Wishful would be the possibility to configure some knobs from the admin side settings, which subactivites users/groups are allowed to see and not. Users should only see their own activites and commonly shared files/docs. Is that possible by just disabling ACL or the above mentioned mountpoints or do I need to manually modify some config/php file?
I would personally prefer having the possibility to disable some of the options permanently since having too many options to click on will just be confusing and unnecessary for the simple user that just need very basic information.
This can be closed since nextcloud/activity#992
Thanks @ArtificialOwl ArtificialOwl for pointing to the merge request.
Do I understand correctly that as of now (Nextcloud 25.x) the Activity app does not leak sensitive Information anymore when the configuration flag activity_use_cached_mountpoints=true is set? Point 2. and 3. still need to be resolve right..?
Sorry, but I think that it still is not working.
Users groups with no permissions , receive notifications.
Environment:
-. Groups nested.
-.advanced permissions activated.
-.activity_use_cached_mountpoints=true
-. Version 25.0.3
@ingetics Can you provide more details so I can try to reproduce the issue locally ?
Yes, of course. In fact, we have desastivacted the advanced permissions for this reason.
We have a root folder with several usergroups, some of them with reading permissions and someones with read and writing permissions in that folder.
example:
Folder A with child B and C
User Group BB
User Group CC
BB and CC read permissions on Folder A
BB read and write permissions on Folder B but NOTHING on Folder C
CC read and write permissions on Folder C but NOTHING on Folder B
If I make a change in Folder C, the people that is inside of the group BB receive a notification.
It's true that people receive the activitity notification push on the link, he can not open the file, for example, but they see the name of the file or folder created, deleted.etc.
Thanks for your attention
I initially had the same observation that it was not working. Users with no access to specific files according to the advanced permissions still saw notifications for these files.
However when I looked at the code I was a bit confused after reading this specific line:
if ($this->config->getSystemValueBool('activity_use_cached_mountpoints', false)) {
This seems to suggest that it actually should be set to 'false'.
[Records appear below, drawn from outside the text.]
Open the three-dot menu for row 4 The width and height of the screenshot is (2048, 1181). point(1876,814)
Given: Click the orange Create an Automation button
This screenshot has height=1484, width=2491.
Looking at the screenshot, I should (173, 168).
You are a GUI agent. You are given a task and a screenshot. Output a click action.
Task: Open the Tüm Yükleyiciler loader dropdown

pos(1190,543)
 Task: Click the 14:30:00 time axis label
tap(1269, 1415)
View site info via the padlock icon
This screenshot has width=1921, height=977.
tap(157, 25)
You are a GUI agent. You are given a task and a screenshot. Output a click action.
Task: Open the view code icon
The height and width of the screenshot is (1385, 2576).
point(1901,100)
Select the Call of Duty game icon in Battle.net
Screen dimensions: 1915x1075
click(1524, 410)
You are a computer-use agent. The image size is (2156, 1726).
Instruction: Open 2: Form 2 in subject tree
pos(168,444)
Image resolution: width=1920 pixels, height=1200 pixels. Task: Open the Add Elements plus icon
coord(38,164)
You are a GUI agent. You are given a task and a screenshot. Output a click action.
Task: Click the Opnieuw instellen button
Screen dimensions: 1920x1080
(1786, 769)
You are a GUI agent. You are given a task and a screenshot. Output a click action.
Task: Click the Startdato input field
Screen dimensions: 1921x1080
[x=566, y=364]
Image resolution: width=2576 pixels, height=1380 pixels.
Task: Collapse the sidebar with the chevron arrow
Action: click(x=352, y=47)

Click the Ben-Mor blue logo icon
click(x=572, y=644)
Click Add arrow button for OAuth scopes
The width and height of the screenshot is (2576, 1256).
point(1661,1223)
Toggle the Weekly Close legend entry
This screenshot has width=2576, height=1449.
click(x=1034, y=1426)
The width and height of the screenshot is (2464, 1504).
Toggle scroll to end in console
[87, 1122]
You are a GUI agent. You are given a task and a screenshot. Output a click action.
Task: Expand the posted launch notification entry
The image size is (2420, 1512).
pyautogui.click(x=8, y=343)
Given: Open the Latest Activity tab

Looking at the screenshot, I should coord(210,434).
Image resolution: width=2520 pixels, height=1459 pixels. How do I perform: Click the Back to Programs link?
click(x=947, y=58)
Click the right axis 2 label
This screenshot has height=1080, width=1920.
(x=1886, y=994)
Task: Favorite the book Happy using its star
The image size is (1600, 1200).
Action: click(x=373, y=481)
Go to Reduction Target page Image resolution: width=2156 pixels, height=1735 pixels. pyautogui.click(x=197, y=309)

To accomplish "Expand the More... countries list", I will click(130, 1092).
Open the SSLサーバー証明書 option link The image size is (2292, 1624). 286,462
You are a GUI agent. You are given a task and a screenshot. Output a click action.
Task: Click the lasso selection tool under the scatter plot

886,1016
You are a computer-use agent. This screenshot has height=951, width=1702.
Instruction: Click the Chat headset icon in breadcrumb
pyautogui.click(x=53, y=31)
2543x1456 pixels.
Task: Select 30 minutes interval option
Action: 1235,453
Since I changed the config "activity_use_cached_mountpoints" from true to false the behavior seems to work as expected.
In my case I have Group folders with advanced permissions and only people with access do see activities for the files they have access to.
I did change the configuration a few days ago in a production system and did several reviews of the database table oc_activity to look for unexpected usernames in the 'affecteduser' column. So far it seems to work as expected, no activity logs are created for users without access to certain files.
This seems to suggest that it actually should be set to 'false'.
No, this line checks if activity_use_cached_mountpoints is enabled or not (true/false). If it is not set, then it returns the default value from the second parameter of getSystemValueBool which is false in this case.
Effectively this means. that only if activity_use_cached_mountpoints is explicitly enabled in the settings the groupfolder users are taken into account when the activities are created.
Otherwise there are no activities for users from groupfolders at all. At least that's the theory.
Upgrading to NC26.x also seems to have resolved the issue for us.